Like the movie itself, Black Panther The Album is at its most compelling when it embraces the charismatic radicalism of Killmonger, the scene-stealing villain played Michael B. Jordan, daring to explore political ideas, emotional tones, and stylistic registers typically kept outside the Marvel universe. "King's Dead," a careening posse cut featuring Lamar, his Black Hippy co-hort Jay Rock, and Atlanta innovator Future, could give a Disney executive a heart attack. But here it is on an album that Spotify invites you to listen to when you open up the app. You can hear Future say "Slob on me knob" on a record that's tied to a movie that will probably gross a billion dollars.
At the same time, Black Panther: The Album is perhaps too rooted in the aesthetic comfort zone carved out by TDE over the last decade.
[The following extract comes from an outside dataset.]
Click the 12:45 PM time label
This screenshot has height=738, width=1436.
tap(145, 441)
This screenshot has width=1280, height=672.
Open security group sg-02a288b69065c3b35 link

As Lawrence Burney argues in a review of the record for Noisey, the album could be seen a missed opportunity to shine a light on an even wider range of innovative black musicians across the globe. "For a film that is set in a fictional East African nation, Black Panther’s soundtrack does a poor job of depicting what the African diaspora has to offer," writes Burney. "There are 11 black American artists out of 23 total on the album, mostly comprised of West Coast natives."
Unsurprisingly, there are limits to the album and the film's audacity. After all, Black Panther does not end with Killmonger emerging victorious. Ryan Coogler appears to have guided the lumbering Marvel movie machine in a way that will please critics, fans, and Disney shareholders, but there will likely be some who see the Public Enemy poster on the wall and view it as an empty gesture. Coogler is a thoughtful populist with a mischievous side. Black Panther: The Album might be a widely distributed, chart-topping project from Interscope, but the movie it's inspired by has a joke about putting your mixtape on SoundCloud. It's almost as if Coogler knows the revolution will not be televised -- or streamed, either.